In this three months, the country tested an average of 1.4 lakh samples per day compared to 55,183 in the previous 388 days.
However, even though there was a surge in testing, the level of prospective for this period remained the highest, data analysis from March 2020 to June 2021 showed.
For example, one third of all tests conducted in this period produced almost two-thirds of positive cases in the country so far.
Disconnect: Nearly 18.4 lakh from the case of the state of the state of the state was reported between April and June this year.
This places the level of participation for the period of 14.7% which is surprising.

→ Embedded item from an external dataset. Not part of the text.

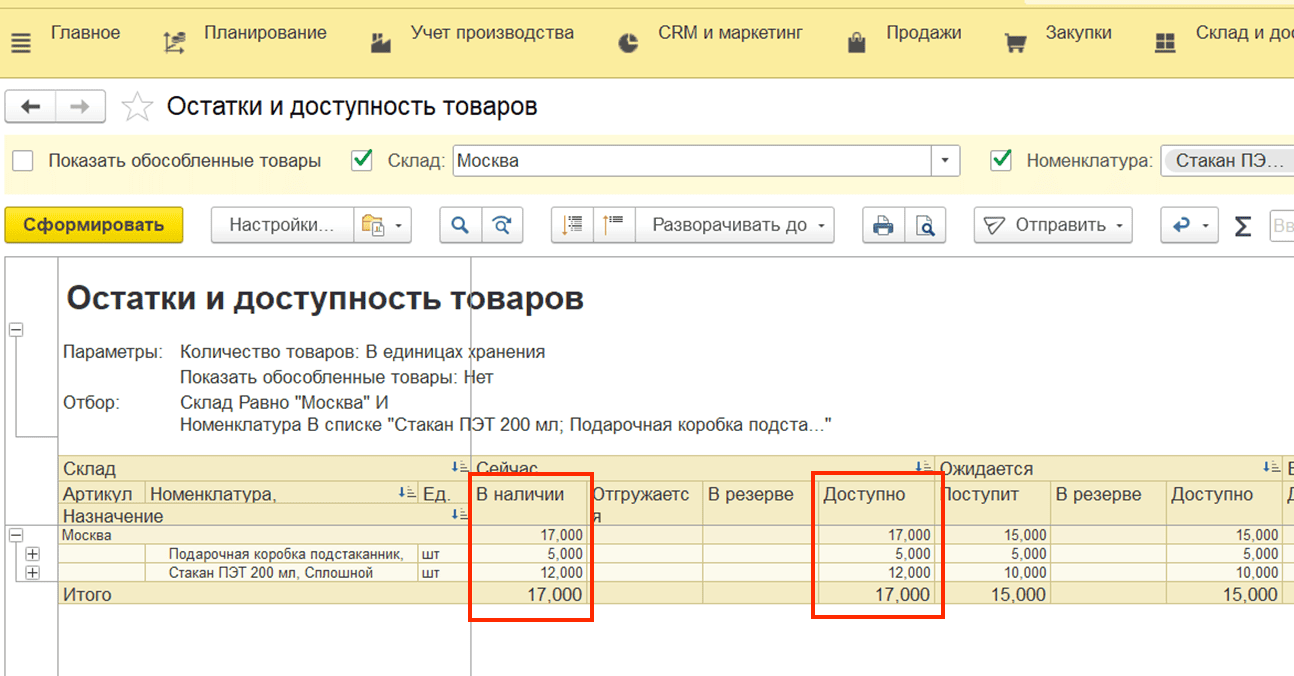
Task: Click the Find next search icon
Action: [502, 226]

A relative, in three months between January and March 2021, the country’s positioning level was only 1.07% – 77,508 cases of more than 72 lakh samples were tested (see graph).
There is no data about individuals.
The overall pioneering level in Karnataka is slightly more than 8%, while the period between March and December has a 6.5% participant level.

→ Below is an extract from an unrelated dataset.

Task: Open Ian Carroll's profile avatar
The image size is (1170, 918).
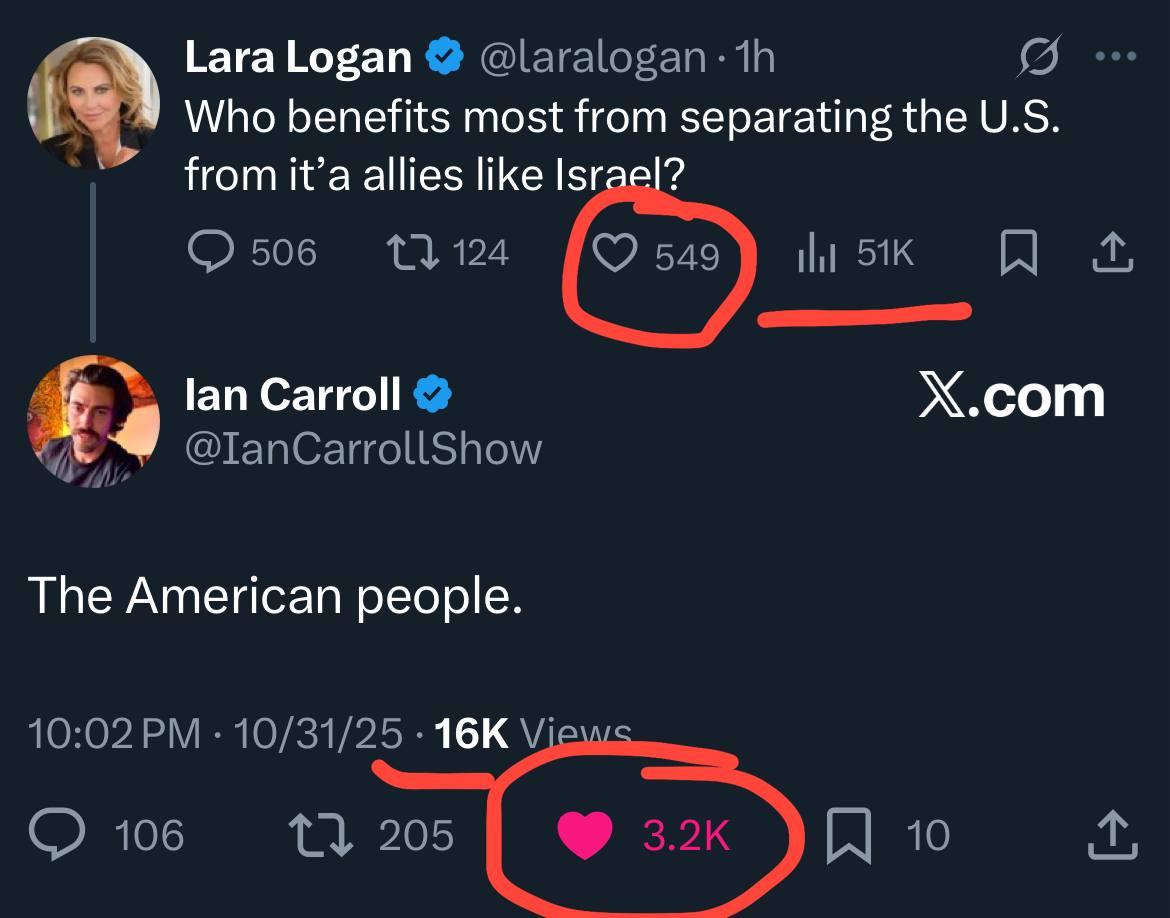Action: (x=93, y=421)

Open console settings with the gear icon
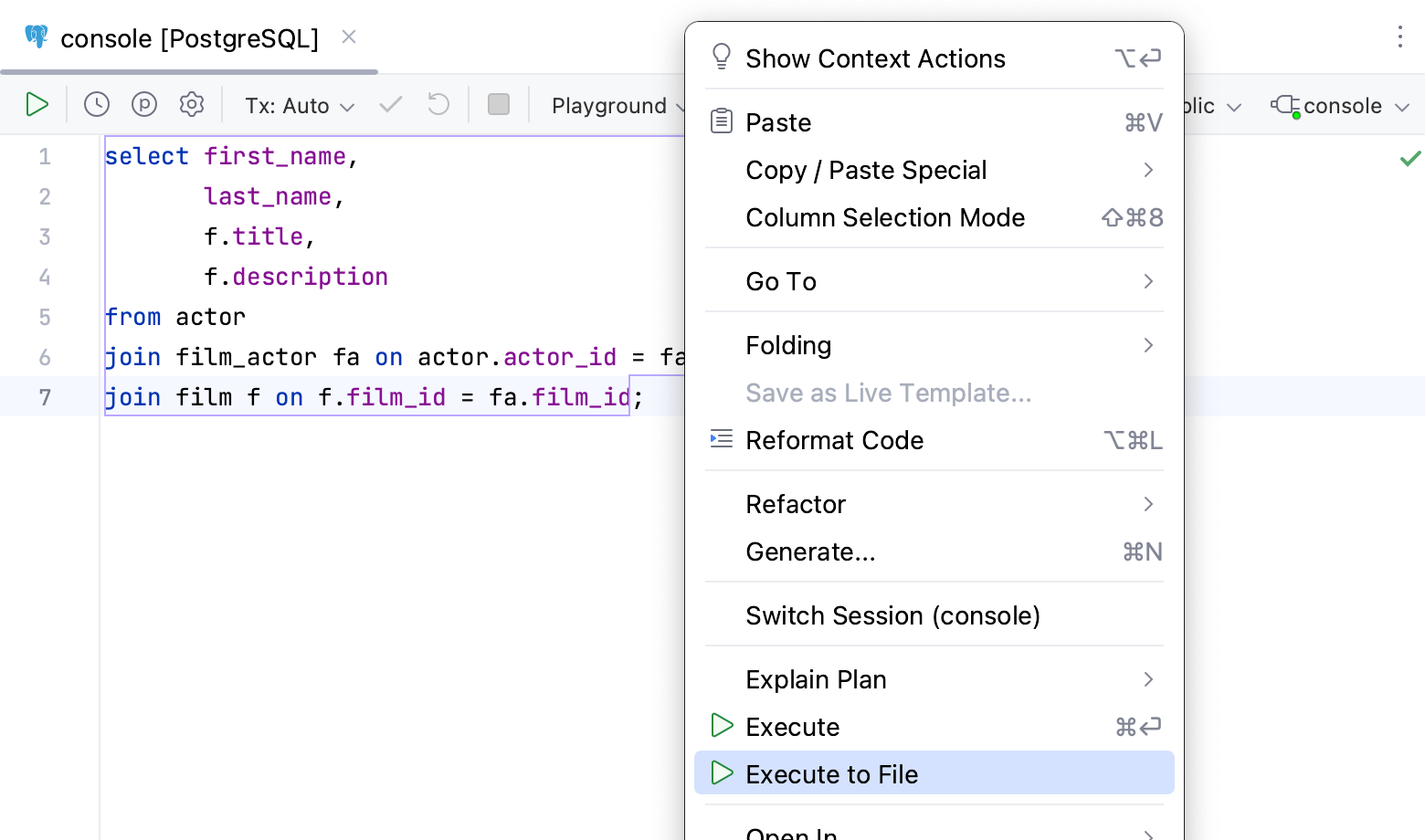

While the country has tested more than 3.3 crore samples so far – more than 1.9 crores (58% of the total tests) were carried out after December 31 – no data about how many people were truly tested.
The state certainly does not test 3.3 crore people because this means that almost 50% of the total population will be tested.
“Of course there are many samples tested during the second wave that belong to the same person who might have been tested before too.
There are thousands of people who have tested themselves several times, there is no data specifically in the actual number of people tested,” said a person Official.
Rat vs RT-PCrnotwawags The pressure to increase testing drastically, Karnataka has successfully tested most of the samples using RT-PCR, which is considered a gold standard, even because many other countries have attracted a flee to rely on a quick antigen test (mouse).
On June 27, only 18% or 6.1 lakh samples in this country were tested using mice, and the majority of the remaining samples were carried out using RPCR and other methods.
This, in fact, was better than the share of mice owned by the country at the end of last year – 26% of the 1.4 crore tests carried out until December 2020 was carried out using mice.
The government did not provide separation of how many of the 2.7 crore samples tested at this time using a non-mouse method tested using RPCR specifically, but officials said the majority of them were carried out using this method.